The CD46-Jagged1 interaction is critical for human TH1 immunity.
Le Friec G., Sheppard D., Whiteman P., Karsten CM., Shamoun SA., Laing A., Bugeon L., Dallman MJ., Melchionna T., Chillakuri C., Smith RA., Drouet C., Couzi L., Fremeaux-Bacchi V., Köhl J., Waddington SN., McDonnell JM., Baker A., Handford PA., Lea SM., Kemper C.

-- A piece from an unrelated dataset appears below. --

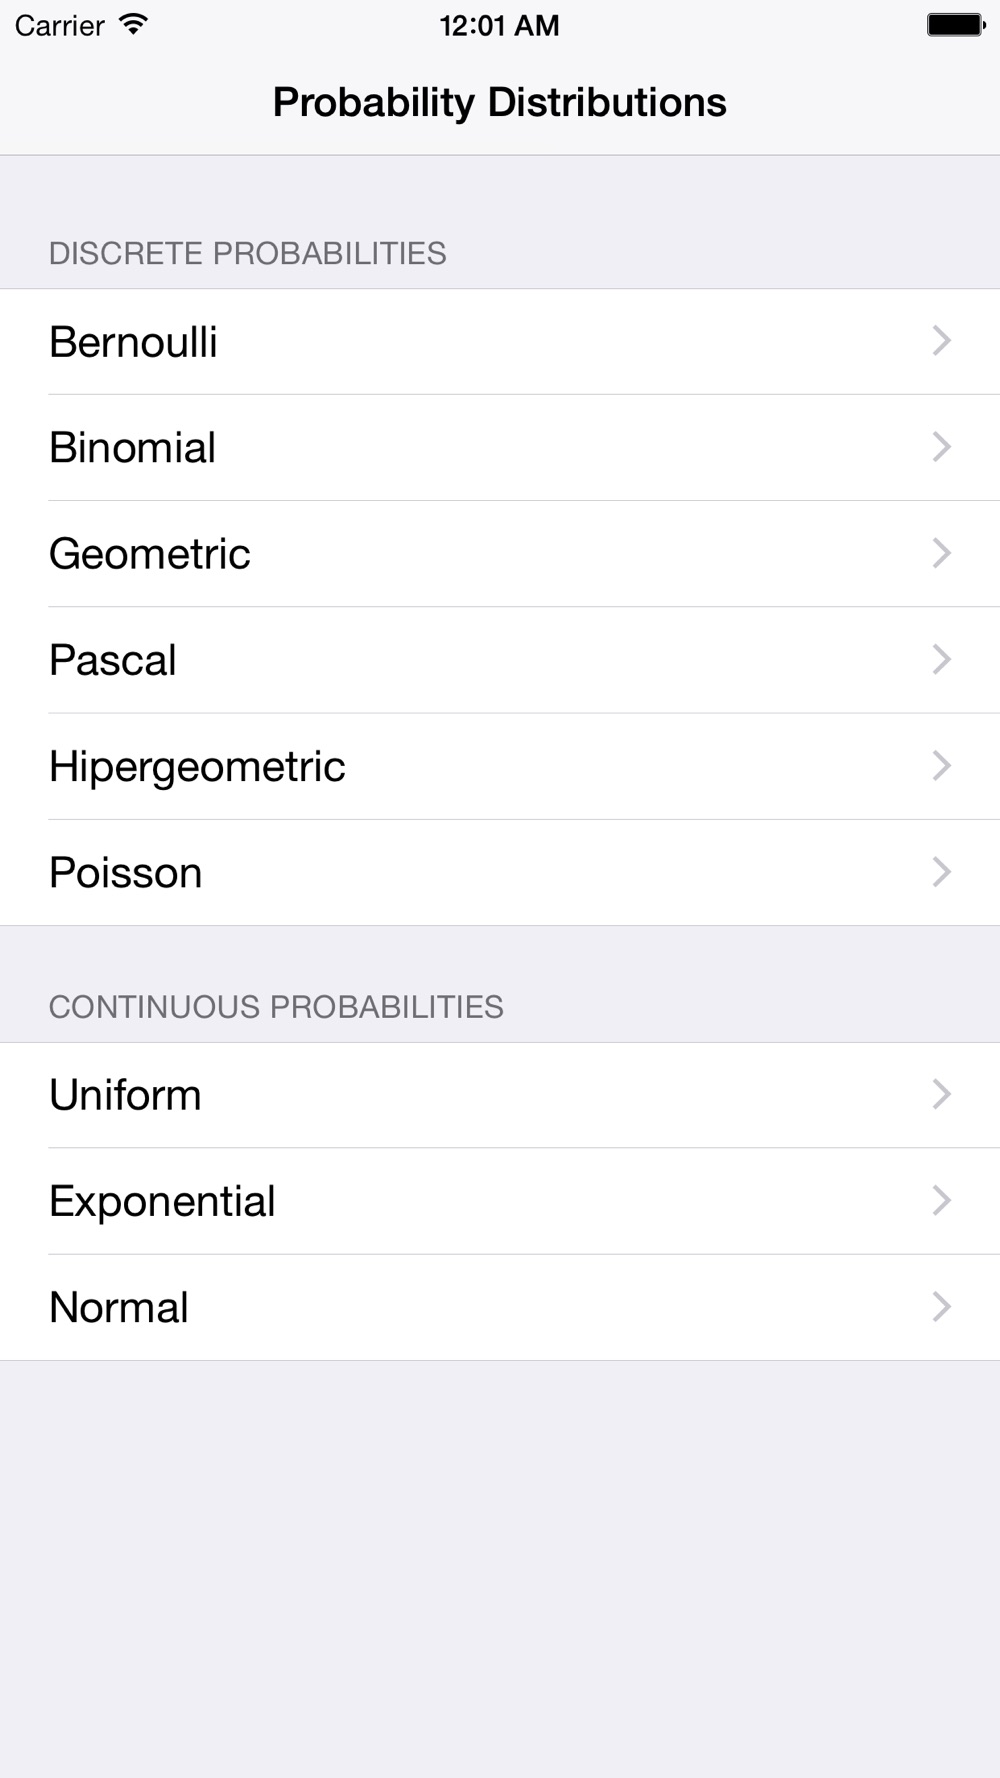This screenshot has width=1000, height=1778.
Task: Tap the battery icon in status bar
Action: tap(956, 25)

CD46 is a complement regulator with important roles related to the immune response. CD46 functions as a pathogen receptor and is a potent costimulator for the induction of interferon-γ (IFN-γ)-secreting effector T helper type 1 (T(H)1) cells and their subsequent switch into interleukin 10 (IL-10)-producing regulatory T cells. Here we identified the Notch family member Jagged1 as a physiological ligand for CD46. Furthermore, we found that CD46 regulated the expression of Notch receptors and ligands during T cell activation and that disturbance of the CD46-Notch crosstalk impeded induction of IFN-γ and switching to IL-10. Notably, CD4(+) T cells from CD46-deficient patients and patients with hypomorphic mutations in the gene encoding Jagged1 (Alagille syndrome) failed to mount appropriate T(H)1 responses in vitro and in vivo, which suggested that CD46-Jagged1 crosstalk is responsible for the recurrent infections in subpopulations of these patients.